__Task objective__
Starting with the line that contains "You are a GUI", give again exactly and only each line through the end of the records; include the last line and exclude pictures.
..........
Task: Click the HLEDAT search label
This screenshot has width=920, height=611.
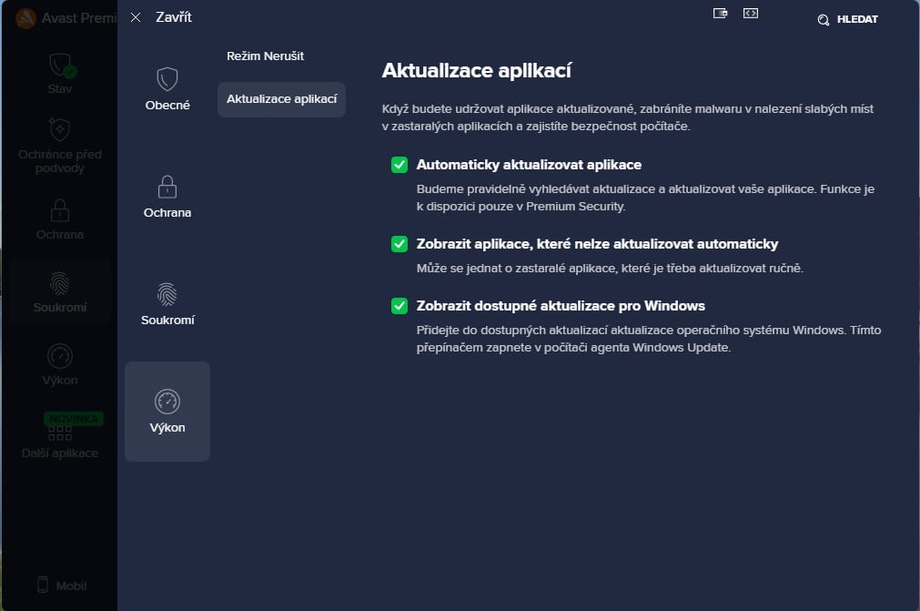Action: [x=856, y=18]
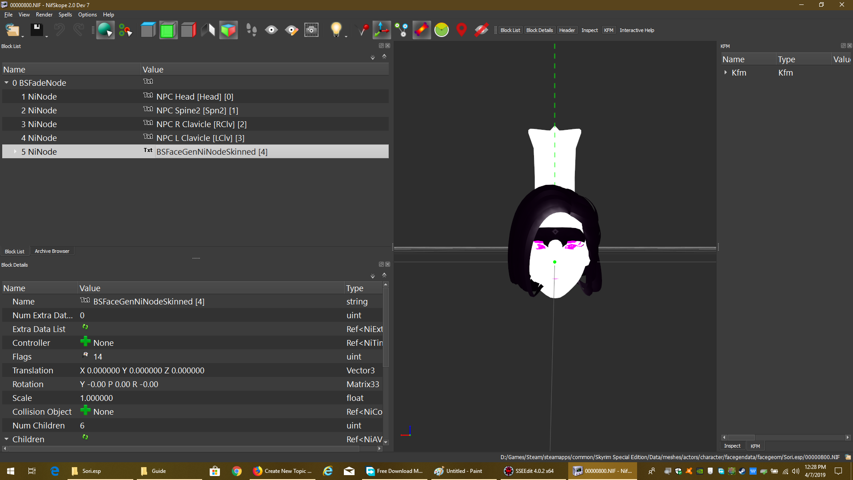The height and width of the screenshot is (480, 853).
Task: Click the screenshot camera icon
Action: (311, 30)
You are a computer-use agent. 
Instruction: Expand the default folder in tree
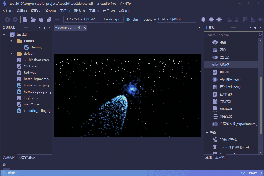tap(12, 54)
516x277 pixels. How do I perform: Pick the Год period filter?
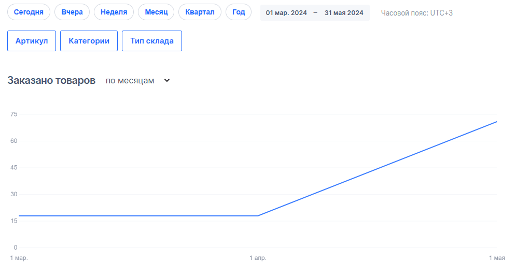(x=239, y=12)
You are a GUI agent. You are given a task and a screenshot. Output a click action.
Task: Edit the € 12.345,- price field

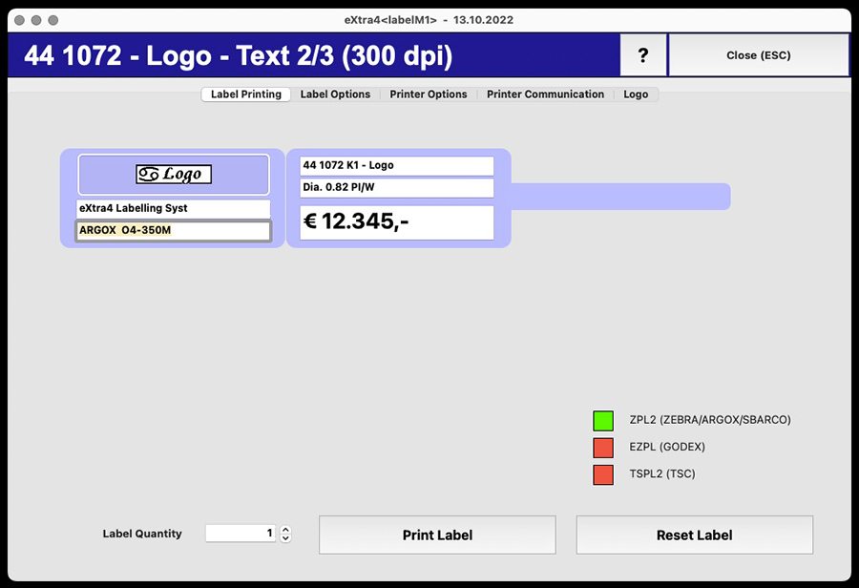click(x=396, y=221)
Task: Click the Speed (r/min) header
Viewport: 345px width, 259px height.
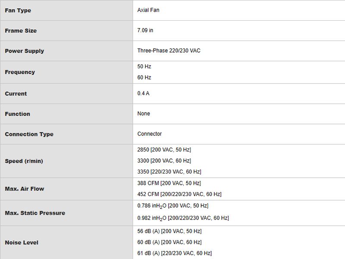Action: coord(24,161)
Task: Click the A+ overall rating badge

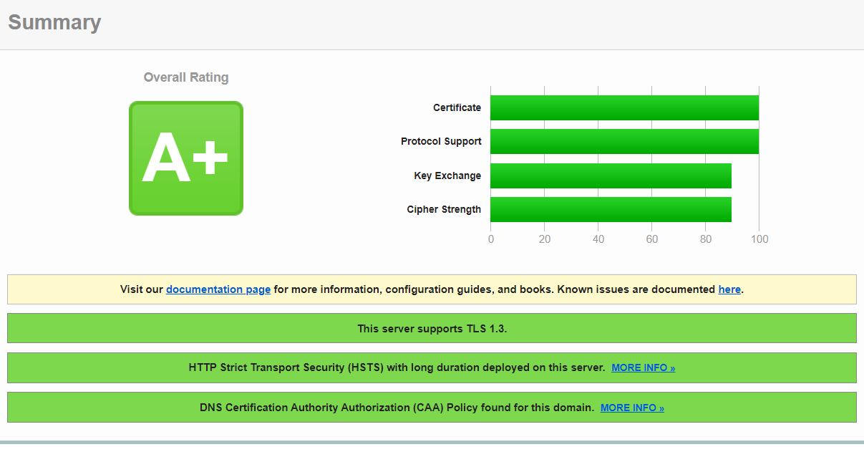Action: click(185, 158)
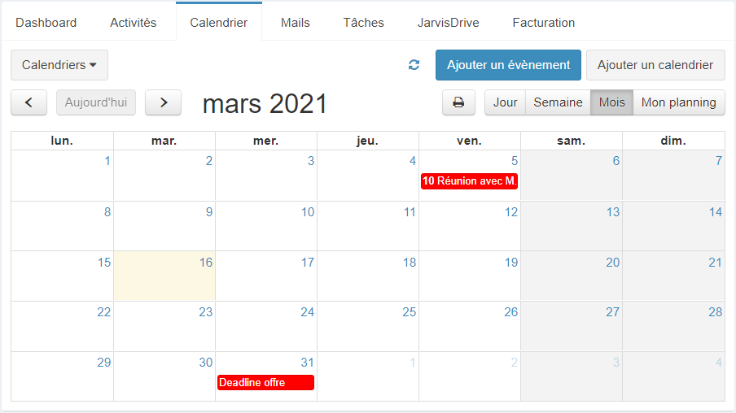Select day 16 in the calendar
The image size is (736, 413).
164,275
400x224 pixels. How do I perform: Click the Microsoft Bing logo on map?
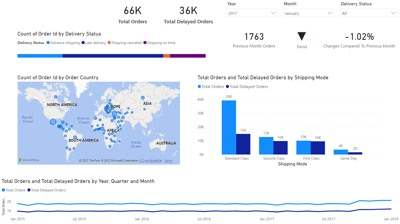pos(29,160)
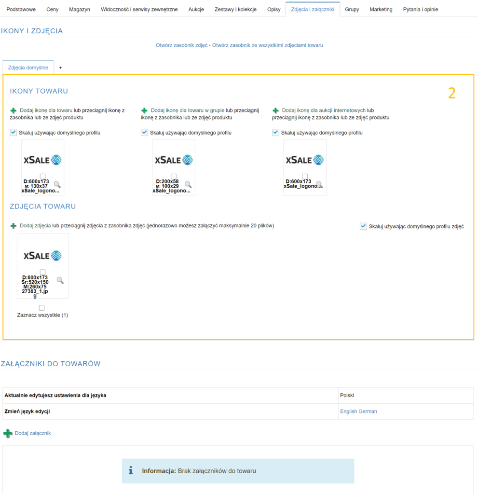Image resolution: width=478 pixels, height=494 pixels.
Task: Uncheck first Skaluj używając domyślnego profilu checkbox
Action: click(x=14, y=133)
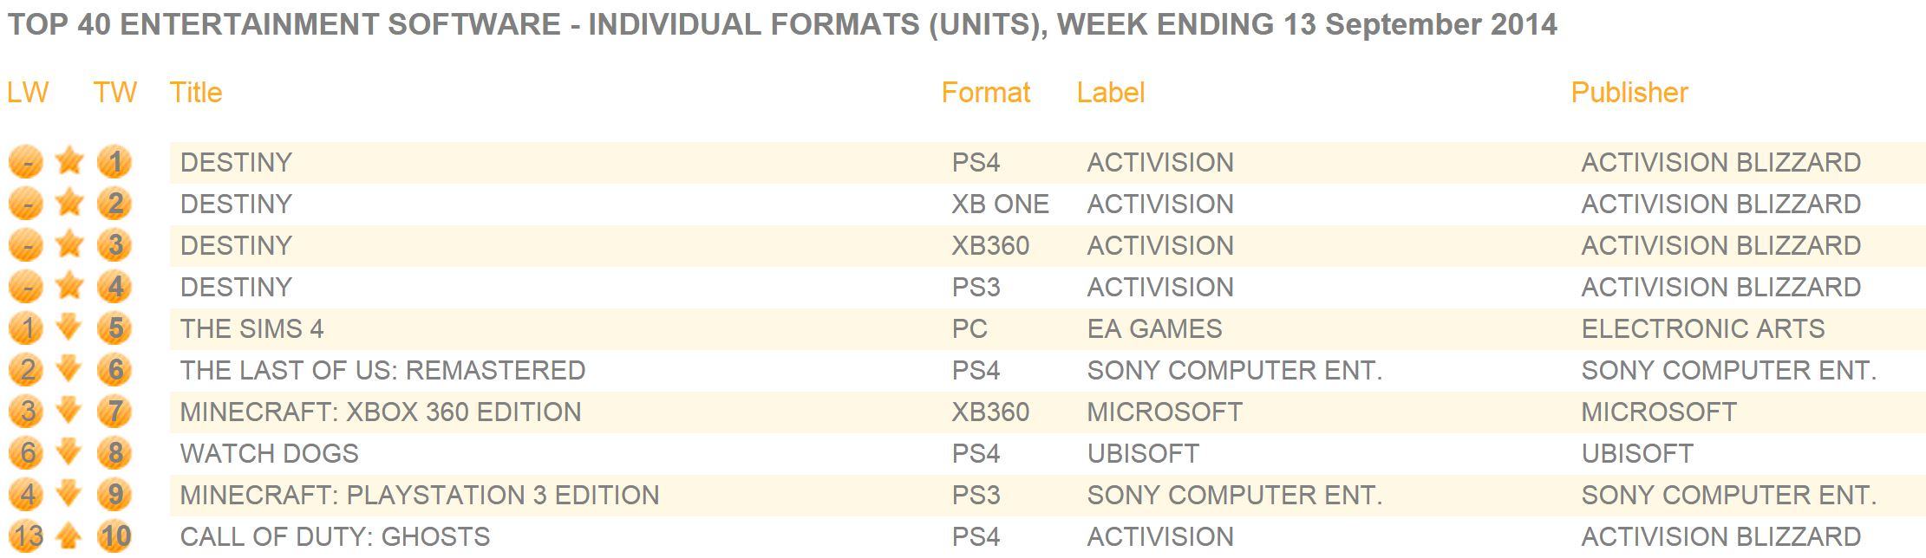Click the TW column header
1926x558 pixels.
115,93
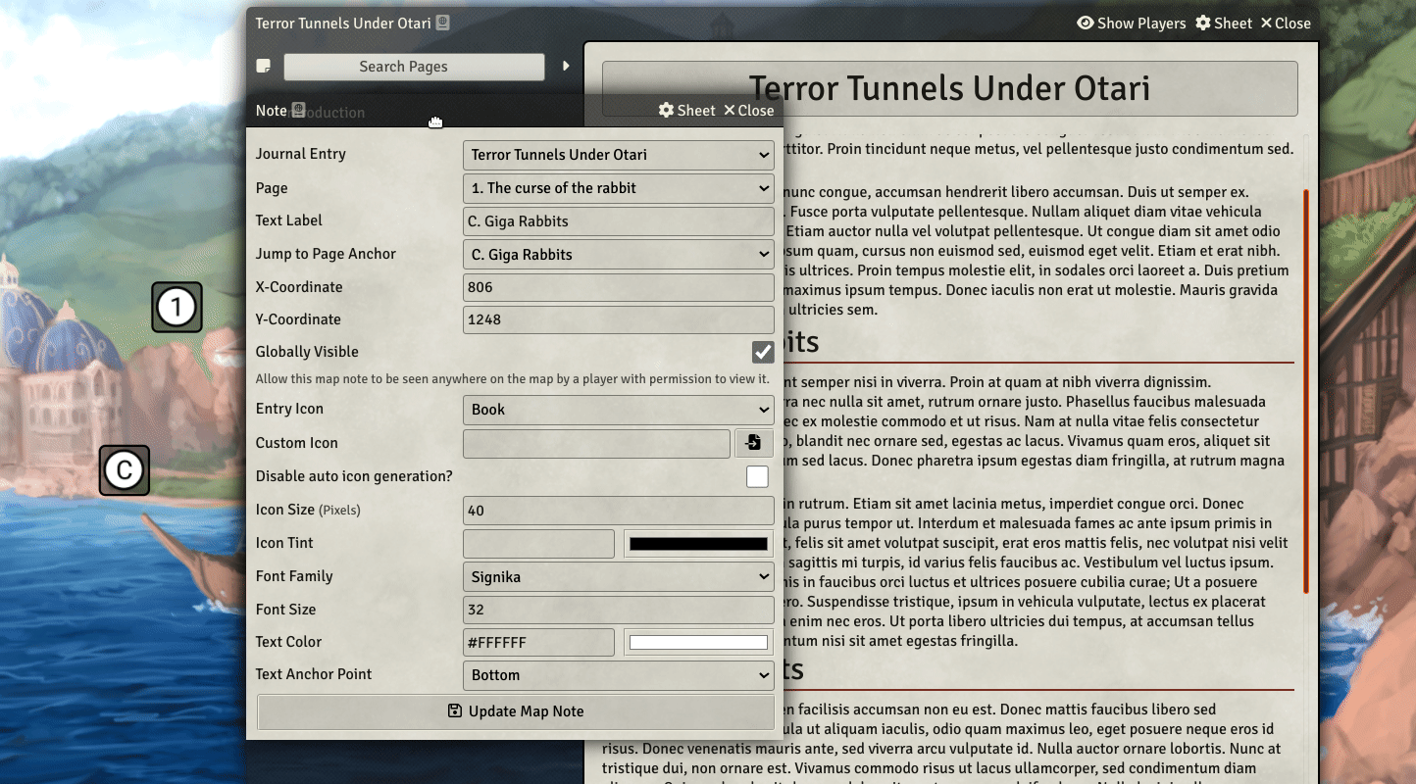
..........
__Answer below__
You are a GUI agent. You are given a task and a screenshot. Output a click action.
Task: Edit the € 12.345,- price field

click(x=396, y=221)
Task: Click the Speed (r/min) header
Viewport: 345px width, 259px height.
Action: coord(24,161)
Task: Click the A+ overall rating badge

Action: click(185, 158)
Select day 16 in the calendar
The image size is (736, 413).
164,275
400x224 pixels. How do I perform: Click the Microsoft Bing logo on map?
pos(29,160)
Image resolution: width=478 pixels, height=494 pixels.
Task: Uncheck first Skaluj używając domyślnego profilu checkbox
Action: click(x=14, y=133)
Click the TW column header
1926x558 pixels.
115,93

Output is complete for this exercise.